Can you return every item below word for word, with the pictures left out?
begin RECORDS FOR PROCESSING
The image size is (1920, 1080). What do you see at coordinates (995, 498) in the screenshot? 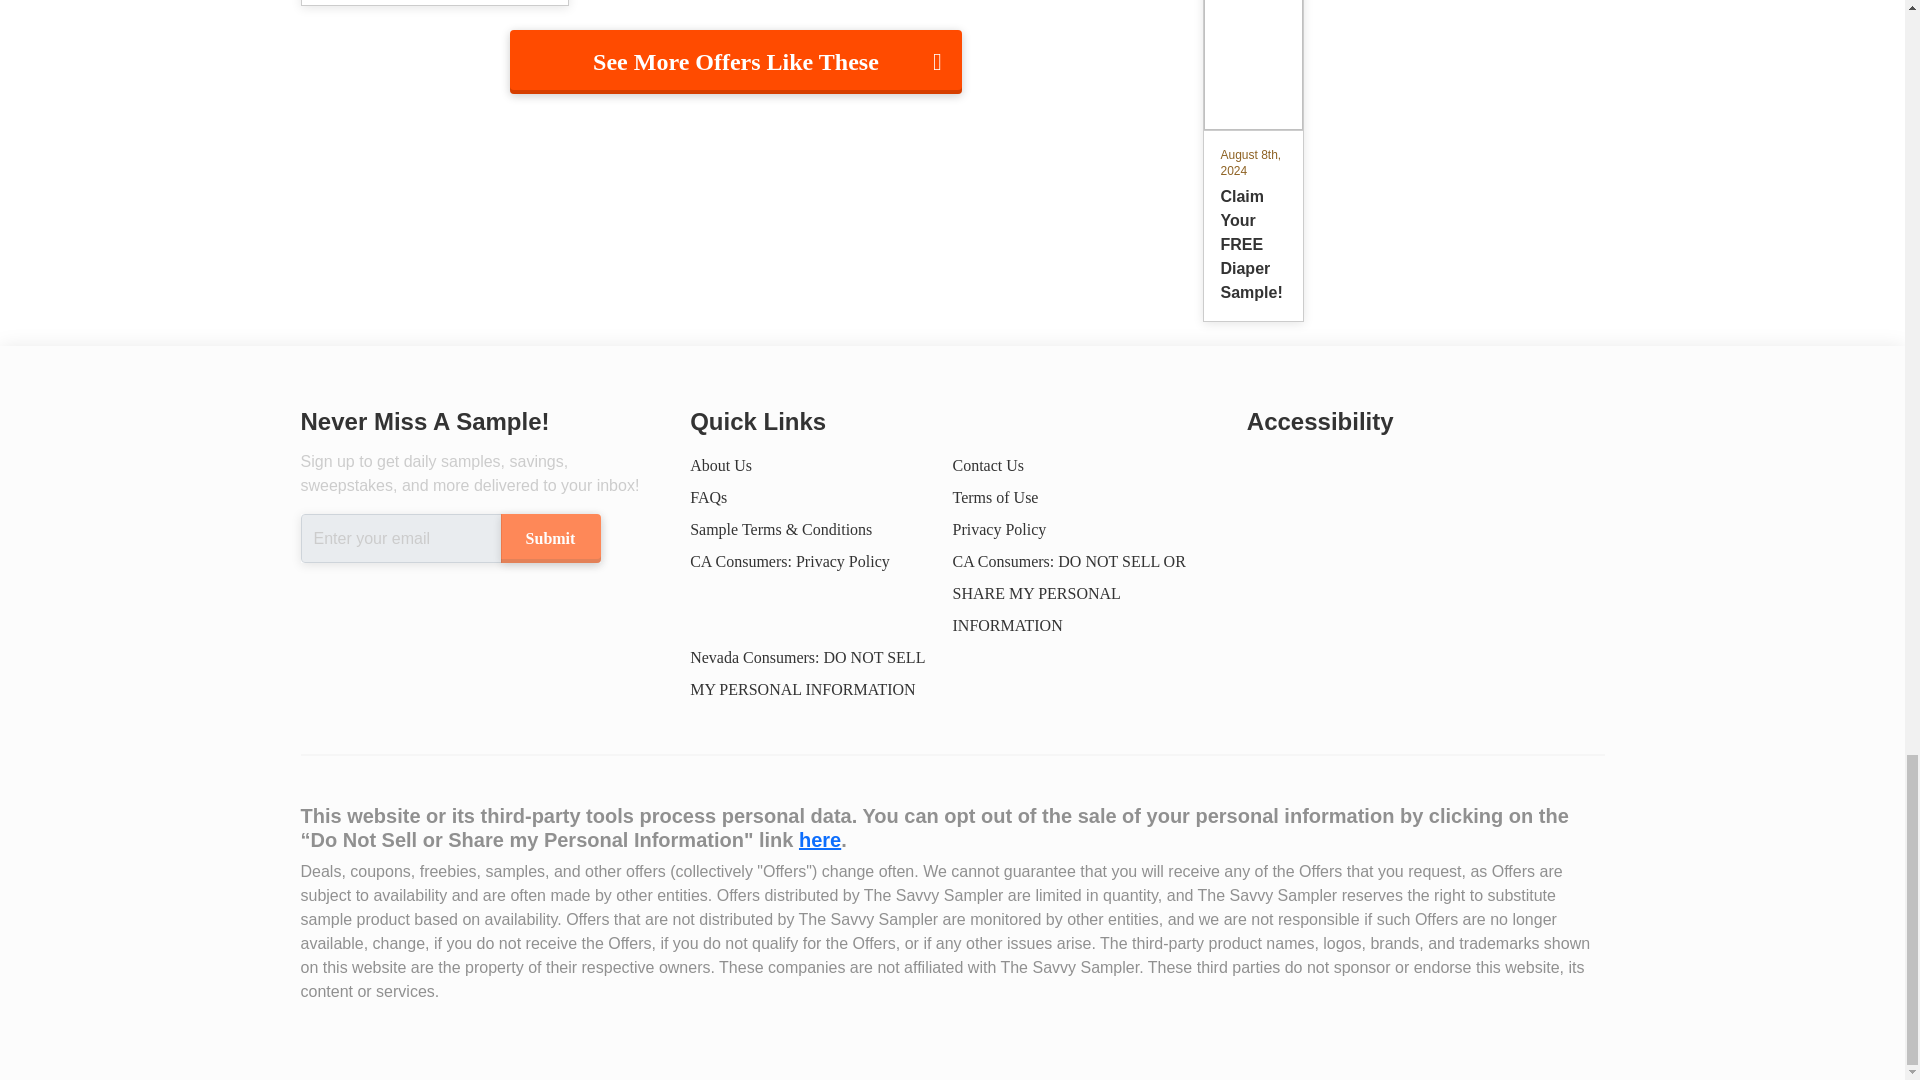
I see `Terms of Use` at bounding box center [995, 498].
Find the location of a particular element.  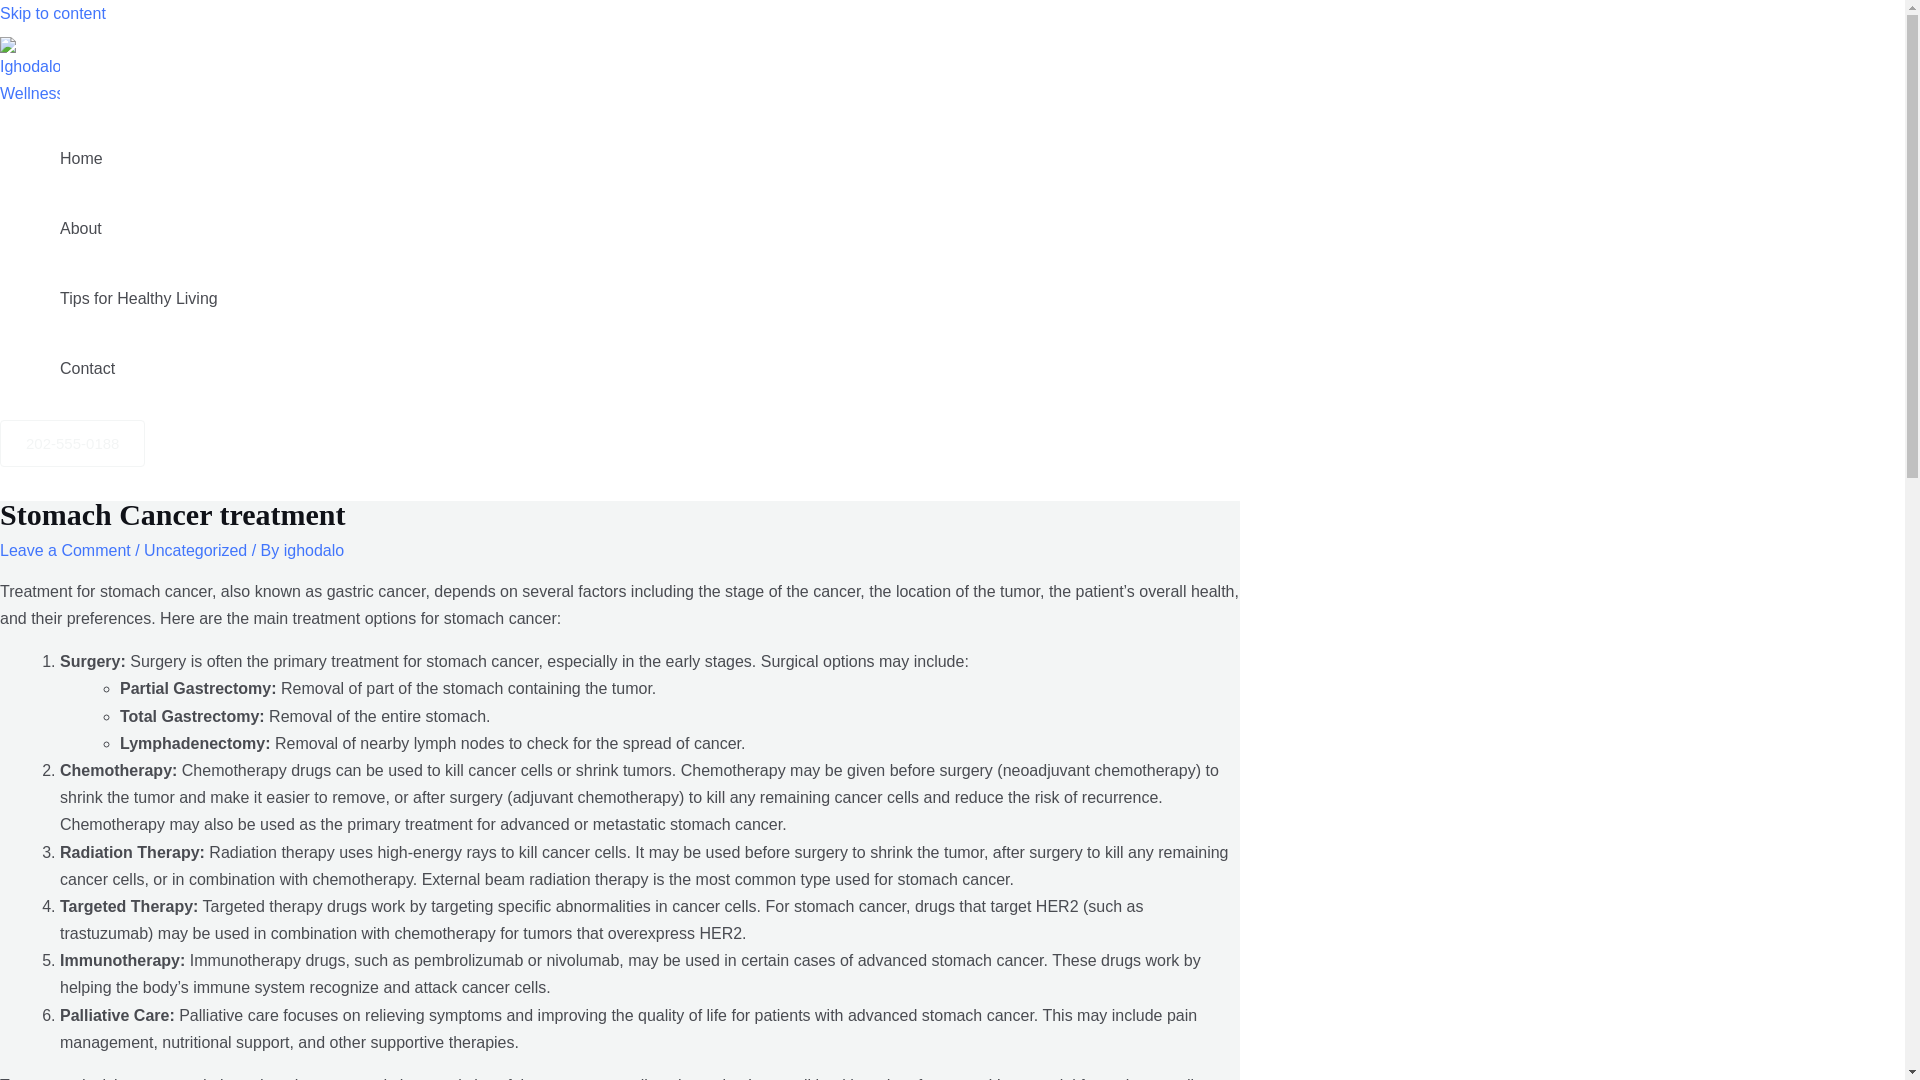

Leave a Comment is located at coordinates (65, 550).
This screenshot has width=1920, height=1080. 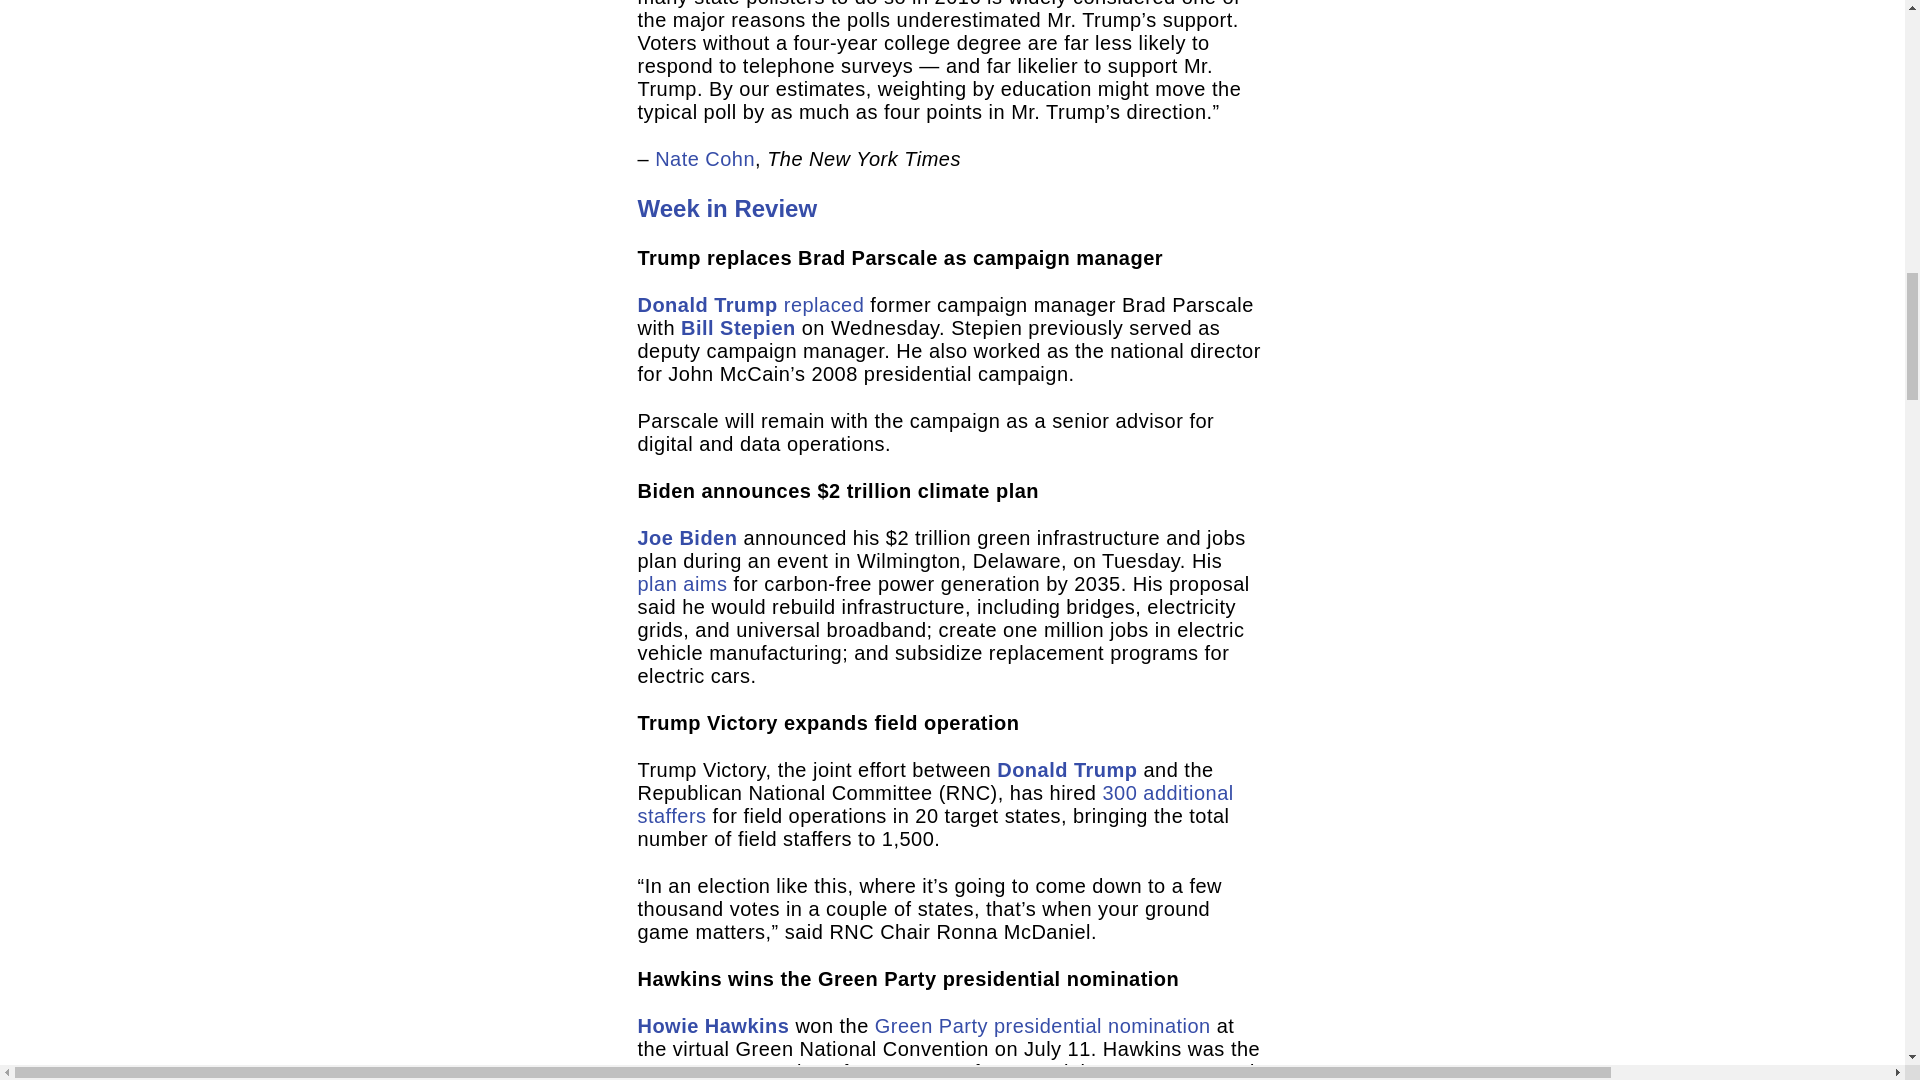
end RECORDS FOR PROCESSING
--- CORRECT ANSWER ---
The image size is (1920, 1080). What do you see at coordinates (995, 498) in the screenshot? 
I see `Terms of Use` at bounding box center [995, 498].
Find the location of a particular element.  

Leave a Comment is located at coordinates (65, 550).
This screenshot has width=1920, height=1080. 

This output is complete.